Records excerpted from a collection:
==================================================
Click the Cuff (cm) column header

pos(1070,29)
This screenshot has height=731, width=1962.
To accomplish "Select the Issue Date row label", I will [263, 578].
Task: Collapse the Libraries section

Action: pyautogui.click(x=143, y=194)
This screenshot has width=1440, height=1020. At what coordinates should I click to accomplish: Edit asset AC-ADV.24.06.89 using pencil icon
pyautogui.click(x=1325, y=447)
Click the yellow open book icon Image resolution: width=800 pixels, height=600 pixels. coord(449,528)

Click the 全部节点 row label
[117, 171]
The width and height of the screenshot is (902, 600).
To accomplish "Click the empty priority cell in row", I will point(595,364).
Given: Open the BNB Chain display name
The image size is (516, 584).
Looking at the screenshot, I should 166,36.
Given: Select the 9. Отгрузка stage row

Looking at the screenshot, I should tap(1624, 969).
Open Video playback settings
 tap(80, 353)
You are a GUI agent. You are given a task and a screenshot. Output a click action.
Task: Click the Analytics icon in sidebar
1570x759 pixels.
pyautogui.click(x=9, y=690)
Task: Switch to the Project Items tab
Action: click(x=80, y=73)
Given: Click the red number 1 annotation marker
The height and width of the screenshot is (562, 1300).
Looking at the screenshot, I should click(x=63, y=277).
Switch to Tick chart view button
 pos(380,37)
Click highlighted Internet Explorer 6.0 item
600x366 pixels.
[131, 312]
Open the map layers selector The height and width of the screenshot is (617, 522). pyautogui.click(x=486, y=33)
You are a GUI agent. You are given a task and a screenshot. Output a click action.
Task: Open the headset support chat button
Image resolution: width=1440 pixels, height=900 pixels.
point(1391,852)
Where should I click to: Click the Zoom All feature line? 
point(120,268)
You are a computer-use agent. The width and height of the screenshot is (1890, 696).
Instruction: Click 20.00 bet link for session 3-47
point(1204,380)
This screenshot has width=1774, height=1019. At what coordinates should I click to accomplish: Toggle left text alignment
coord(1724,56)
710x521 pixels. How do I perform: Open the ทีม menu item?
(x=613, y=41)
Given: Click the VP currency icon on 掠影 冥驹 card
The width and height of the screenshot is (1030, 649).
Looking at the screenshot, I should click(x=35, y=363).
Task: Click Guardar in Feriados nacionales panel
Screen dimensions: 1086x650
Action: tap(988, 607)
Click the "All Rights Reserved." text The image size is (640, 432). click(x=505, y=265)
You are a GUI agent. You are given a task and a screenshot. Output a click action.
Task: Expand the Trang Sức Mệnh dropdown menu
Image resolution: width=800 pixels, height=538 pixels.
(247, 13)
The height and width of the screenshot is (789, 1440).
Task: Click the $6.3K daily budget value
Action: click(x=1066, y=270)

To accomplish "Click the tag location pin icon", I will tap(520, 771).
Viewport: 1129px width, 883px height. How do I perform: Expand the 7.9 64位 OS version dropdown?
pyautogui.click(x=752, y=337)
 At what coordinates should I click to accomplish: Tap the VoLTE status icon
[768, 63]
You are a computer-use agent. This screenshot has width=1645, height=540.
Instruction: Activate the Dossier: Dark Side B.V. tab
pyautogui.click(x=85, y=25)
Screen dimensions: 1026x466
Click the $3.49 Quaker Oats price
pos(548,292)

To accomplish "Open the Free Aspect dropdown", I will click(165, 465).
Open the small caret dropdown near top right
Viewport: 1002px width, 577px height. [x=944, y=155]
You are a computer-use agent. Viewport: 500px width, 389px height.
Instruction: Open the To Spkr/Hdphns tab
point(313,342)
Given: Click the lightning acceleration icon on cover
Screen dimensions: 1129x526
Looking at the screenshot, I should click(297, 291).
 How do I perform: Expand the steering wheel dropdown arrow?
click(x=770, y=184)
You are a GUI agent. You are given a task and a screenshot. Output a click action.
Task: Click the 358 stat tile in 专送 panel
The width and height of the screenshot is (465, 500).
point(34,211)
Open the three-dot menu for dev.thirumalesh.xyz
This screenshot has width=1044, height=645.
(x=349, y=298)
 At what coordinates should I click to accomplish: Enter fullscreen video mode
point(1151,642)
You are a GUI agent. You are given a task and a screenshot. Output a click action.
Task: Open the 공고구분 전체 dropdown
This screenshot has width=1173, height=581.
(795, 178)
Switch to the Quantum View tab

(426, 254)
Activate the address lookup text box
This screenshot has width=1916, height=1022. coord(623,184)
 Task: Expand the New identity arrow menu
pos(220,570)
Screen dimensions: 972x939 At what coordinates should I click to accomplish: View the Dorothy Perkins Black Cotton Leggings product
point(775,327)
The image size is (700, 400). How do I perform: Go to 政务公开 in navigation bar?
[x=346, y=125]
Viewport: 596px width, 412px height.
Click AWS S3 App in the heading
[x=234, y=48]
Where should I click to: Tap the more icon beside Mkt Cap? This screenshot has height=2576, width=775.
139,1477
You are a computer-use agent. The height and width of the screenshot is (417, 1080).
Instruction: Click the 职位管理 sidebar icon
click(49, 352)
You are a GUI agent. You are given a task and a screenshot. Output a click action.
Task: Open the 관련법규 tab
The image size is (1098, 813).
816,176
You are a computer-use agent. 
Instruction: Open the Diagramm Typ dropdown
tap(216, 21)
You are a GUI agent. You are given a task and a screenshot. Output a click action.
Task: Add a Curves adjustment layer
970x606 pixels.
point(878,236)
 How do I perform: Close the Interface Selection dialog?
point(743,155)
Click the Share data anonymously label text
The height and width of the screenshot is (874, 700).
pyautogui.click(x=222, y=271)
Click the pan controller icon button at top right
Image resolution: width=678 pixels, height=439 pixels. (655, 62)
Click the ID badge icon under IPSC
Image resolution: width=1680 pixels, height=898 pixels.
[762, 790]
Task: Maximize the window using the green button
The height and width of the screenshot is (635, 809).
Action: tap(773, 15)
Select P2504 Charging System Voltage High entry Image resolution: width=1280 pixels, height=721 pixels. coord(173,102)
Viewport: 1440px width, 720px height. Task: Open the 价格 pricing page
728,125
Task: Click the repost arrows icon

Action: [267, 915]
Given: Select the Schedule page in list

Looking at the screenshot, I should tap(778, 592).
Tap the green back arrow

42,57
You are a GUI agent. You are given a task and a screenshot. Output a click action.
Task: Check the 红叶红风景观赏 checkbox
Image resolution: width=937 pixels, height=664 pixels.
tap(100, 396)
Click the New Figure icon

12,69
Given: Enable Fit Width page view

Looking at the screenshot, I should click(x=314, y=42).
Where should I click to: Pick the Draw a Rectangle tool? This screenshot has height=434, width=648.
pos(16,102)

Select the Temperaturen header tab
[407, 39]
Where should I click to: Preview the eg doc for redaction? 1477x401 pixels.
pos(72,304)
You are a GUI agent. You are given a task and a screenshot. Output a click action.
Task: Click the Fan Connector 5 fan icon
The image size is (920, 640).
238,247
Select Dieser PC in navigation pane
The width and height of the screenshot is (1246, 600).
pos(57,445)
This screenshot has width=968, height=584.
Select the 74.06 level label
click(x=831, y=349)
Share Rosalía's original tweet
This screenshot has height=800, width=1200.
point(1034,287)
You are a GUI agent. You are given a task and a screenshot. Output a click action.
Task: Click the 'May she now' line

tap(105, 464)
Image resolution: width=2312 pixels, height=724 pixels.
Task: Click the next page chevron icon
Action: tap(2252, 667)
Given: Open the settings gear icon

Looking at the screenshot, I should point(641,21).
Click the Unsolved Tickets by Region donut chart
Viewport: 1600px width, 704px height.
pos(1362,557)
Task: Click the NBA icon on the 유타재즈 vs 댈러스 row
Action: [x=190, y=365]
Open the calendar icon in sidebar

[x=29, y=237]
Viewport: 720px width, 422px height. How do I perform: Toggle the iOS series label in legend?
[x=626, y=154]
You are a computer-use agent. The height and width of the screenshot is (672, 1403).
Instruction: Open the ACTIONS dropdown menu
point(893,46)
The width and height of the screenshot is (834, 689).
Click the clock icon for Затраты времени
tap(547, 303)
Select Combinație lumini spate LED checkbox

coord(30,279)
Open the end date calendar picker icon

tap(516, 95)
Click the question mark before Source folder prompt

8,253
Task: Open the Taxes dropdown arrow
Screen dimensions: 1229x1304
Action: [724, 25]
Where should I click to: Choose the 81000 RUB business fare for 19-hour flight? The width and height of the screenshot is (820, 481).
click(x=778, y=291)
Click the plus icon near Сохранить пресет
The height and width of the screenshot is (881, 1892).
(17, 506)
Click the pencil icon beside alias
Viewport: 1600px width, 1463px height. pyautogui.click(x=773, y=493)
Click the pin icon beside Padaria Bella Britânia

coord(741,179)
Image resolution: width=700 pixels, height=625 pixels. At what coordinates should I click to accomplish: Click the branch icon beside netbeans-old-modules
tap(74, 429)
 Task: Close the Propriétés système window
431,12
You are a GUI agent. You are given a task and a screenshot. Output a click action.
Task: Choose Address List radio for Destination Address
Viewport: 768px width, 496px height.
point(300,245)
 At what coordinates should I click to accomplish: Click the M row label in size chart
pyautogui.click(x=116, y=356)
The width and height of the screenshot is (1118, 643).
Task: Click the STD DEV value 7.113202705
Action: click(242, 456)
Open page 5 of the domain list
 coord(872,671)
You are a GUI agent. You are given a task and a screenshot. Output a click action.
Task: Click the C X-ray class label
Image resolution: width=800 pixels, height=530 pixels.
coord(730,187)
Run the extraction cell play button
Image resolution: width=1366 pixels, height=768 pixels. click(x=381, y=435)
==================================================
_Problem statement_
For this exercise, please output exactly the lines above starting at the line with "Task: Open the 관련법규 tab" and ending at the line with "Task: Maximize the", ends included.

_Response_
Task: Open the 관련법규 tab
The image size is (1098, 813).
816,176
You are a computer-use agent. 
Instruction: Open the Diagramm Typ dropdown
tap(216, 21)
You are a GUI agent. You are given a task and a screenshot. Output a click action.
Task: Add a Curves adjustment layer
970x606 pixels.
point(878,236)
 How do I perform: Close the Interface Selection dialog?
point(743,155)
Click the Share data anonymously label text
The height and width of the screenshot is (874, 700).
pyautogui.click(x=222, y=271)
Click the pan controller icon button at top right
Image resolution: width=678 pixels, height=439 pixels. (655, 62)
Click the ID badge icon under IPSC
Image resolution: width=1680 pixels, height=898 pixels.
[762, 790]
Task: Maximize the window using the green button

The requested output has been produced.